## Source material
*****

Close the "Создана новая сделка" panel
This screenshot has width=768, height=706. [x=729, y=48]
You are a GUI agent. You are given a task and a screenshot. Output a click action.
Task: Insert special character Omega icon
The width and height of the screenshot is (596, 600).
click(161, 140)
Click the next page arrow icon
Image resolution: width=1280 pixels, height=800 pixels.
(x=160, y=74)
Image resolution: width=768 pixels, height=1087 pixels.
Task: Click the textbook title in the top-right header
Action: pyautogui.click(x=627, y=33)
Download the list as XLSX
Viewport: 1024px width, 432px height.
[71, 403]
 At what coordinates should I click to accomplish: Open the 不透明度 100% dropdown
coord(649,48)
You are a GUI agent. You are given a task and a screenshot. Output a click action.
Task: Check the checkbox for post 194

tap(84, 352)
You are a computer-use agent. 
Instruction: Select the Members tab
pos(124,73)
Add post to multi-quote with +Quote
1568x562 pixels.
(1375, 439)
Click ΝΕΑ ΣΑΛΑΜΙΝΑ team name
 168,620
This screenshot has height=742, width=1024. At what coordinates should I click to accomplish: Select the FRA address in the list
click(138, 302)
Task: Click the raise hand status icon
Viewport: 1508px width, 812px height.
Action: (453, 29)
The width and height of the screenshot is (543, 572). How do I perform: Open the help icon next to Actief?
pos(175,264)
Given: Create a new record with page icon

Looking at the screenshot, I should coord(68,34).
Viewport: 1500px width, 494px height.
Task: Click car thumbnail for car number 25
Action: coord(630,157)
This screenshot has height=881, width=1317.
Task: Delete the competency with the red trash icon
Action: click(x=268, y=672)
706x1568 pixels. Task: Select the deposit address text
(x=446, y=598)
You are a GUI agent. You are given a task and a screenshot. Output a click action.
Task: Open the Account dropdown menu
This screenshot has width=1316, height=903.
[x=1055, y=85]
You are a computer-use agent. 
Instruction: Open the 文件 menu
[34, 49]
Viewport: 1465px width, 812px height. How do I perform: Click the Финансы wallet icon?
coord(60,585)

*****

In full and without change, transcribe the entries.

## Answer to the exercise
Close the "Создана новая сделка" panel
This screenshot has width=768, height=706. [x=729, y=48]
You are a GUI agent. You are given a task and a screenshot. Output a click action.
Task: Insert special character Omega icon
The width and height of the screenshot is (596, 600).
click(161, 140)
Click the next page arrow icon
Image resolution: width=1280 pixels, height=800 pixels.
(x=160, y=74)
Image resolution: width=768 pixels, height=1087 pixels.
Task: Click the textbook title in the top-right header
Action: pyautogui.click(x=627, y=33)
Download the list as XLSX
Viewport: 1024px width, 432px height.
[71, 403]
 At what coordinates should I click to accomplish: Open the 不透明度 100% dropdown
coord(649,48)
You are a GUI agent. You are given a task and a screenshot. Output a click action.
Task: Check the checkbox for post 194

tap(84, 352)
You are a computer-use agent. 
Instruction: Select the Members tab
pos(124,73)
Add post to multi-quote with +Quote
1568x562 pixels.
(1375, 439)
Click ΝΕΑ ΣΑΛΑΜΙΝΑ team name
 168,620
This screenshot has height=742, width=1024. At what coordinates should I click to accomplish: Select the FRA address in the list
click(138, 302)
Task: Click the raise hand status icon
Viewport: 1508px width, 812px height.
Action: (453, 29)
The width and height of the screenshot is (543, 572). How do I perform: Open the help icon next to Actief?
pos(175,264)
Given: Create a new record with page icon

Looking at the screenshot, I should coord(68,34).
Viewport: 1500px width, 494px height.
Task: Click car thumbnail for car number 25
Action: coord(630,157)
This screenshot has height=881, width=1317.
Task: Delete the competency with the red trash icon
Action: click(x=268, y=672)
706x1568 pixels. Task: Select the deposit address text
(x=446, y=598)
You are a GUI agent. You are given a task and a screenshot. Output a click action.
Task: Open the Account dropdown menu
This screenshot has width=1316, height=903.
[x=1055, y=85]
You are a computer-use agent. 
Instruction: Open the 文件 menu
[34, 49]
Viewport: 1465px width, 812px height. How do I perform: Click the Финансы wallet icon?
coord(60,585)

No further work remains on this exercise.